Think about it. One of the articles here included mentions that, considering 1995 as “year 0” (the last year before the Internet boom erupted in many countries), Interpol knew of only 4,000 child abuse images; today it totals around 1,000,000, and the number of children abused to make them runs in the tens of thousands. And this is but one of the many facets of crime in the Internet Era. A bot herder can remotely control thousands of victim computers at once, including yours, and launch a systematic and widespread attack with just the click of a mouse. The UN estimates that identity theft alone can account for around 1.5 million victims, with an estimated annual value of 1 billion USD.

Furthermore, we are speaking about a world that right now is still only partially connected. Africa: is going to be the latest Internet-connected continent, also thanks to the recent FIFA World Cup, which this year has doubled the continent’s Internet links capacities. In a region where the hardware platforms and the operating systems are outdated, security issues, mass-worms and botnets could spread through Africa. This could mean a new wave of targeted attacks that may have a serious impact on African financial institutions and national critical infrastructures, such as oil and gas pipelines.

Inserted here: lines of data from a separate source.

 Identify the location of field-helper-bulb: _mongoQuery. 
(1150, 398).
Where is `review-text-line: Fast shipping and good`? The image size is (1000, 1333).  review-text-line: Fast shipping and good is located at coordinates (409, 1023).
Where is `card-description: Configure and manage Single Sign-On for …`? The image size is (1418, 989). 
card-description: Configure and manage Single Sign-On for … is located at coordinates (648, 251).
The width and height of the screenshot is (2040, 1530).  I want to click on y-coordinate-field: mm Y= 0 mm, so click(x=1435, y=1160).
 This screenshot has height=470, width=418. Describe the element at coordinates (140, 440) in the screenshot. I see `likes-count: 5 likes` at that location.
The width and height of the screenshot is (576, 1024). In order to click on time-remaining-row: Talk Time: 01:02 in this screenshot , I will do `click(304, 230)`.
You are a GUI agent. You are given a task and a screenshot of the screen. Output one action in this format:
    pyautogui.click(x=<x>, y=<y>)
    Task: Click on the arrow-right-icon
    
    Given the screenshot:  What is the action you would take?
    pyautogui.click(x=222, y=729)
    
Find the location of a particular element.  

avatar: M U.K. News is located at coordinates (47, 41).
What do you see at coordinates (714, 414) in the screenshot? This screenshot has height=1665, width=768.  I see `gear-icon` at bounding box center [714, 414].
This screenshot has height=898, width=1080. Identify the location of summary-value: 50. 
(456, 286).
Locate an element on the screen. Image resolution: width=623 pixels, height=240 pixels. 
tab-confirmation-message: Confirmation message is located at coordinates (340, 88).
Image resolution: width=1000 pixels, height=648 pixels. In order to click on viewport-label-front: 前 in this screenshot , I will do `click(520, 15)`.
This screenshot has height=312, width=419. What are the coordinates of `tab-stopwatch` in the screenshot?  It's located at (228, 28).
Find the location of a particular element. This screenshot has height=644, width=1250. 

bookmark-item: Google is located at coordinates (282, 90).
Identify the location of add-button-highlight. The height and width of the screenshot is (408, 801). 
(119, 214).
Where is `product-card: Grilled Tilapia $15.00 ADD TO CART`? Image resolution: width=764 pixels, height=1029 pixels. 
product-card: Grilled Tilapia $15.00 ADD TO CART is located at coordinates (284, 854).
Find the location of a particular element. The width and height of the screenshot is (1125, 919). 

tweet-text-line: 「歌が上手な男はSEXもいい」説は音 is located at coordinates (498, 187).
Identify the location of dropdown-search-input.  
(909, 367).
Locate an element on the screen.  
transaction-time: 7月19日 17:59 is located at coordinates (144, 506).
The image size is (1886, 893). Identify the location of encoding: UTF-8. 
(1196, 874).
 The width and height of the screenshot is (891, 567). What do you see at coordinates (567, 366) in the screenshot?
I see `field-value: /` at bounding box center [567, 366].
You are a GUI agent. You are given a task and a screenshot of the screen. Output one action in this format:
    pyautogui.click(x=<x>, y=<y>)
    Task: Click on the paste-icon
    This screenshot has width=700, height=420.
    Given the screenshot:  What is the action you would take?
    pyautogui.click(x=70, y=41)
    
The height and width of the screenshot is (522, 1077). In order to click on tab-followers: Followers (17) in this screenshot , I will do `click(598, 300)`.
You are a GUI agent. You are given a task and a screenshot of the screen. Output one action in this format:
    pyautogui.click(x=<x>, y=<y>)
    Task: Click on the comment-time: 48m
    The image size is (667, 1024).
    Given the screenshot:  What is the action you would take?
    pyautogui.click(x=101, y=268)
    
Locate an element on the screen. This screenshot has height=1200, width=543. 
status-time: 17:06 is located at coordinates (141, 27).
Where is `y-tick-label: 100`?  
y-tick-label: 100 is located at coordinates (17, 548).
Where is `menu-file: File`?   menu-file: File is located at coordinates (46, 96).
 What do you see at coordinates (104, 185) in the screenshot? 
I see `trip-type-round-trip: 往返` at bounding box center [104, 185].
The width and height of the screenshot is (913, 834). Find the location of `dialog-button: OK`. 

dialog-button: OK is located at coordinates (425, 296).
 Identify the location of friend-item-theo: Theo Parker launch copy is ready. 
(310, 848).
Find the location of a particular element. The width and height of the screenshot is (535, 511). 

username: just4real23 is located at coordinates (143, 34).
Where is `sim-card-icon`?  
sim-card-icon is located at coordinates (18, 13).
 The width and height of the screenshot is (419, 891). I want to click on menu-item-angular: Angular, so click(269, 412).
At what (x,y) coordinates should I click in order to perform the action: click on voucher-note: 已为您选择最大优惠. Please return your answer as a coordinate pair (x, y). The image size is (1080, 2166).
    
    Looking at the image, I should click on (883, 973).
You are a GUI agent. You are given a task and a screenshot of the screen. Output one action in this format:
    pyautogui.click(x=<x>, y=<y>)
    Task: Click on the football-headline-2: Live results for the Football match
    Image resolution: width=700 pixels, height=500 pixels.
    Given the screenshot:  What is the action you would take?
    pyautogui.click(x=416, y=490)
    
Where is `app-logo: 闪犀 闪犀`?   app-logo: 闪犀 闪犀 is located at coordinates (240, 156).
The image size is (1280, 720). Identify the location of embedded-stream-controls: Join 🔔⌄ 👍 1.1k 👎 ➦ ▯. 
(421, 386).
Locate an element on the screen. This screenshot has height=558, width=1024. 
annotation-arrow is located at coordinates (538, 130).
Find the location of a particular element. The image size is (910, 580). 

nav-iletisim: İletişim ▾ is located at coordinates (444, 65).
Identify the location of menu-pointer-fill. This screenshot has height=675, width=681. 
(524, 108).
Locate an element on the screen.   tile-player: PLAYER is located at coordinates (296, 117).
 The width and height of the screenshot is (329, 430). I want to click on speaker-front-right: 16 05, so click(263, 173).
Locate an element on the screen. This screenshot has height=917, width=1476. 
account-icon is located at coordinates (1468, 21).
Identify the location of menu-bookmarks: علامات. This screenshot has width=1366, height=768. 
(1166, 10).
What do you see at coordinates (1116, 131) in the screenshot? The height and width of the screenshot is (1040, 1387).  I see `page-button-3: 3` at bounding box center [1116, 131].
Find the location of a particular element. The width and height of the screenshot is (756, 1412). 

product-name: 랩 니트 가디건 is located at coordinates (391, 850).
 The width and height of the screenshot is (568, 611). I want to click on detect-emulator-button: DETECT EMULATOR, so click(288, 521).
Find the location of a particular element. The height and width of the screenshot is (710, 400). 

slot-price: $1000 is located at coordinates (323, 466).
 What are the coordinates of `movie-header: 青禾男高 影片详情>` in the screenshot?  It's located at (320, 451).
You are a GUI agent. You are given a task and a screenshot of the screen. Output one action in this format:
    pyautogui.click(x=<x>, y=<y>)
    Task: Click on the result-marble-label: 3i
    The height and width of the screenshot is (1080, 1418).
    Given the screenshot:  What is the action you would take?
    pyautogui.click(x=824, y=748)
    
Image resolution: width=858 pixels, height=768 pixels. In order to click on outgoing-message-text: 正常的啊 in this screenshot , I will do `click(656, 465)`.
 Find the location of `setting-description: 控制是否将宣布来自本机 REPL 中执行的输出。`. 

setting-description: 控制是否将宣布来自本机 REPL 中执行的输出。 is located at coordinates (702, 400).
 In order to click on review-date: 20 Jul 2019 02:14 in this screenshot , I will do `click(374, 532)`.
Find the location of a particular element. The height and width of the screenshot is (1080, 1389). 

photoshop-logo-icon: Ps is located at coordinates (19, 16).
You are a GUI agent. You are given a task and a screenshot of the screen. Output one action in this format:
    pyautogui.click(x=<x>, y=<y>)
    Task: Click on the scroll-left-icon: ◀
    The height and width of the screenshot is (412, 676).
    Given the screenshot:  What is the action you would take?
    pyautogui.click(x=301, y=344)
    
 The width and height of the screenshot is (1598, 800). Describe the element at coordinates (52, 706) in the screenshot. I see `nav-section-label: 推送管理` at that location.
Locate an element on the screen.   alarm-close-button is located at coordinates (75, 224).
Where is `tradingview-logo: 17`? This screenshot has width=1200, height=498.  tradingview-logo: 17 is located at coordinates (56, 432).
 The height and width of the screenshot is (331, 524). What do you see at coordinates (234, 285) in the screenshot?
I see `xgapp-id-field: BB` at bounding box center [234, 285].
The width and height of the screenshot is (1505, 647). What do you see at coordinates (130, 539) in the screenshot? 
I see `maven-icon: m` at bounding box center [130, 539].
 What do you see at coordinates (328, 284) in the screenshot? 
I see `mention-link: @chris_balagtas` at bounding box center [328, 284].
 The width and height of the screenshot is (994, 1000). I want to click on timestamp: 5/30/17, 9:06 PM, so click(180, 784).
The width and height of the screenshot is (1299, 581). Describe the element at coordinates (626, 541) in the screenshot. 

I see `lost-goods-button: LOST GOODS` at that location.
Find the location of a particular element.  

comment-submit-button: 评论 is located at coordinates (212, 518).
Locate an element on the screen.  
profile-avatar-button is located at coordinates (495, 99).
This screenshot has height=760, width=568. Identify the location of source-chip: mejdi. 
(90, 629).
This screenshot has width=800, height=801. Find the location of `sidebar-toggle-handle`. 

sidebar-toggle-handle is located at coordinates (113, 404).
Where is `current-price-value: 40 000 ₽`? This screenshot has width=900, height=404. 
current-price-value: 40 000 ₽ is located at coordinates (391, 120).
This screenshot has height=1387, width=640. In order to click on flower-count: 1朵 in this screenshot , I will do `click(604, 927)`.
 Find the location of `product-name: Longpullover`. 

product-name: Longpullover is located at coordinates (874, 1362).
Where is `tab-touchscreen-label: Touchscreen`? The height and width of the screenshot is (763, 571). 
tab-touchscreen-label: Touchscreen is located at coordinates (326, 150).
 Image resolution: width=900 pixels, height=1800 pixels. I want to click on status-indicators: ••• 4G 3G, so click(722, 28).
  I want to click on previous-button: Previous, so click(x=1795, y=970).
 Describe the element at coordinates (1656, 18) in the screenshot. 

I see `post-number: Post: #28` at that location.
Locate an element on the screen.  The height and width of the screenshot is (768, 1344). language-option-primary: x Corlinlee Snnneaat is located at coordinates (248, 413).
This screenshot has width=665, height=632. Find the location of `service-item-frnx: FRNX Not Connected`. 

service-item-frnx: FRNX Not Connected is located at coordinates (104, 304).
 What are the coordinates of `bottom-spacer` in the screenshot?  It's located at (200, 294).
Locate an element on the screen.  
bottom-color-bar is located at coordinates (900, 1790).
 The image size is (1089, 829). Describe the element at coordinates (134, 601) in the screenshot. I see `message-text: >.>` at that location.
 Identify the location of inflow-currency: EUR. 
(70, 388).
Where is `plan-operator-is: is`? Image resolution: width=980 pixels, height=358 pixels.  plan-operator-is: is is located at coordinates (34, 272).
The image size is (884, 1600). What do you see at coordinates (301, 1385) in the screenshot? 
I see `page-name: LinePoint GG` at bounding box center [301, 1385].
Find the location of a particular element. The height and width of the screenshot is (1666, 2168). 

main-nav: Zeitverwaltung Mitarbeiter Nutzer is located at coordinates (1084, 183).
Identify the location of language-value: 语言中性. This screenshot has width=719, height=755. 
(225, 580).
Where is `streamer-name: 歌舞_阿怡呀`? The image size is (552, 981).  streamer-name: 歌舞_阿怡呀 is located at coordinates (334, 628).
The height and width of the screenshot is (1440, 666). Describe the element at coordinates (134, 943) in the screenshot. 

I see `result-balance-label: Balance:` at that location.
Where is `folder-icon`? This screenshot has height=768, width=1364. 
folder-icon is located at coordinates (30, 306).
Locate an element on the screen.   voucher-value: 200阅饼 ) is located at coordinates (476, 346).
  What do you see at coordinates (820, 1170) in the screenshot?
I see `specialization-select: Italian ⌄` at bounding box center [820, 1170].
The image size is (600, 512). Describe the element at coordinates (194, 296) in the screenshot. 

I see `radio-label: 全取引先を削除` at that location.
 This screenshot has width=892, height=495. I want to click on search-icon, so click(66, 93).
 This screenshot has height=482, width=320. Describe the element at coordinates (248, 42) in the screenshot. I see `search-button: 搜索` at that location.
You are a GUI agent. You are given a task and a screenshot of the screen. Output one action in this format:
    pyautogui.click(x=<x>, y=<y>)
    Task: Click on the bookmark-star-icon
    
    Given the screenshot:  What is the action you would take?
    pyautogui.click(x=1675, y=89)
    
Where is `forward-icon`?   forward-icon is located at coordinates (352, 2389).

In this landscape, cybercrime represents a real challenge to governments’ security: militaries have been working for years on issues like cyber espionage and cyber war scenarios, just to mention few. Let’s imagine the consequences of a cyber attack to a crucial infrastructure: the outbreaks of violence, looting, plunder and destruction that occurred during the 1977 blackout in New York would fade in comparison.

From the evolution of cybercrimes, to terrorist use of information technology, to the main offences committed through the Internet, this issue of the Magazine aims to improve our knowledge of phenomena that could potentially affect or are already having an effect on each of us: cybercrime. This issue includes several perspectives on cybercrimes and suggestions to reduce our vulnerability and on how to prevent them.

The fight against cybercrime is not a journey towards the unknown (although it is almost impossible to identify the offenders): it is actually a matter of creating a collective strategy to avoid criminals from taking advantage of the weakest links of the chain (lack of legislation, of technical expertise and statistics, poor coordination across borders and sectors) and to exploit to its utmost the global market opportunities driven by new technologies.

The world we know today is not capable of surviving a collapse of the system of information technology. But, on the other side of the coin, our increased vulnerability should not be neglected.